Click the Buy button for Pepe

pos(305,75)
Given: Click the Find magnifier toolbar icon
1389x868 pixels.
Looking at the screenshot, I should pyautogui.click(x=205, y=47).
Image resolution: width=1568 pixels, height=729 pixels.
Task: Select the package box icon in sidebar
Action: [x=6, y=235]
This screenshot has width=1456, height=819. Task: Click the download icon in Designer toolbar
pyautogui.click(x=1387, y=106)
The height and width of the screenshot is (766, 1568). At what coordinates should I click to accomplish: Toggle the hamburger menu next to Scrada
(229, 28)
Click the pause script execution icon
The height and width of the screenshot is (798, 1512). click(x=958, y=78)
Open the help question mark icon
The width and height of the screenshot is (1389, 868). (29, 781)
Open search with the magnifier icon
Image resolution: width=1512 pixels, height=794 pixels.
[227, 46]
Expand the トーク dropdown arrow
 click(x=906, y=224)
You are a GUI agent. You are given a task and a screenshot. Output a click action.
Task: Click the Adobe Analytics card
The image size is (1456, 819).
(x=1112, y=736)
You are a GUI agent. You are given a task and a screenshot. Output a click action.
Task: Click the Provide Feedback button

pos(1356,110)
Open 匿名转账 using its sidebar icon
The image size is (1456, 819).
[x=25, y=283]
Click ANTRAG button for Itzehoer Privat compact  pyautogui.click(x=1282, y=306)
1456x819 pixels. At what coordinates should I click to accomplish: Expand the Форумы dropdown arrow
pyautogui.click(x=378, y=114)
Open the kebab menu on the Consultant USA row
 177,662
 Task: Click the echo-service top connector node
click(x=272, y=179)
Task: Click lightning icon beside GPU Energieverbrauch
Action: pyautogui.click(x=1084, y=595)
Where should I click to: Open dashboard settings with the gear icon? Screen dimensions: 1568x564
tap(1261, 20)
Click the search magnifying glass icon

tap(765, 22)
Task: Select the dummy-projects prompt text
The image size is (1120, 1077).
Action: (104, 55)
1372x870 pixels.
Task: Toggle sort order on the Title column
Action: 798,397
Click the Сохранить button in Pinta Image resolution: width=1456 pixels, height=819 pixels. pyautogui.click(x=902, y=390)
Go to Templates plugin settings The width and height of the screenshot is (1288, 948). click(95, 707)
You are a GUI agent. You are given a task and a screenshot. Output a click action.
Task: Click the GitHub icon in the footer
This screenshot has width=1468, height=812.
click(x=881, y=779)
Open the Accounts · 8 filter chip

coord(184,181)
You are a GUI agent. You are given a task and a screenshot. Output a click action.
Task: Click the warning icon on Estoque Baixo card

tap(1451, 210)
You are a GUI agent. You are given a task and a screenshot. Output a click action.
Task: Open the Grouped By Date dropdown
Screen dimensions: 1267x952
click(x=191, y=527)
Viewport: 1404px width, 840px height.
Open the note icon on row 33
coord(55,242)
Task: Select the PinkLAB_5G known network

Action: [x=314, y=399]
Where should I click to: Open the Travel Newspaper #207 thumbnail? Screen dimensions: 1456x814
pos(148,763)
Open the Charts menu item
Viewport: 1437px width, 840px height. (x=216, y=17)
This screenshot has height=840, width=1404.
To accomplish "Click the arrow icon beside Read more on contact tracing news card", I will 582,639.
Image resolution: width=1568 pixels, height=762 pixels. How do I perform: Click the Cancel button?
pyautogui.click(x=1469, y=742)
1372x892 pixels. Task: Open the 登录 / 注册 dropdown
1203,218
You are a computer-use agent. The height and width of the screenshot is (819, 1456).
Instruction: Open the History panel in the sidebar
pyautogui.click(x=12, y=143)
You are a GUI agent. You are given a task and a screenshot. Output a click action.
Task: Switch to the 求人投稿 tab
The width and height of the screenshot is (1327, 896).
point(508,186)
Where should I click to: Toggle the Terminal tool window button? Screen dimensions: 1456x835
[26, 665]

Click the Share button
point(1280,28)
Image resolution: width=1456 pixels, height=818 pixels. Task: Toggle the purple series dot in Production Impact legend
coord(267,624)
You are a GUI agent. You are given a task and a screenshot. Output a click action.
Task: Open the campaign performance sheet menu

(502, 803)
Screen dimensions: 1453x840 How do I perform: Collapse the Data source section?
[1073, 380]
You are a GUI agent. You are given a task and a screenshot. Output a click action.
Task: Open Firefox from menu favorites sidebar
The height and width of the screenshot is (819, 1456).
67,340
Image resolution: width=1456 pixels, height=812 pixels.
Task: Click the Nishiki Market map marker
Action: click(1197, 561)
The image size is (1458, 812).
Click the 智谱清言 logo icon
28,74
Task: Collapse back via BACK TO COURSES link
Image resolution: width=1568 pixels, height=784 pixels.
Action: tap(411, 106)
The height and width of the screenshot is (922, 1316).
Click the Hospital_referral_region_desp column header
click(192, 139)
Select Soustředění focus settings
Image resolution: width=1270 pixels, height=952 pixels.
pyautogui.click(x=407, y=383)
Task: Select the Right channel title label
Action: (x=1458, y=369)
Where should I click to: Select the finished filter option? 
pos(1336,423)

******

- About this task -
In the material above, how many lines contain the string "magnifier"? Respond with that number by itself.

- Response -
2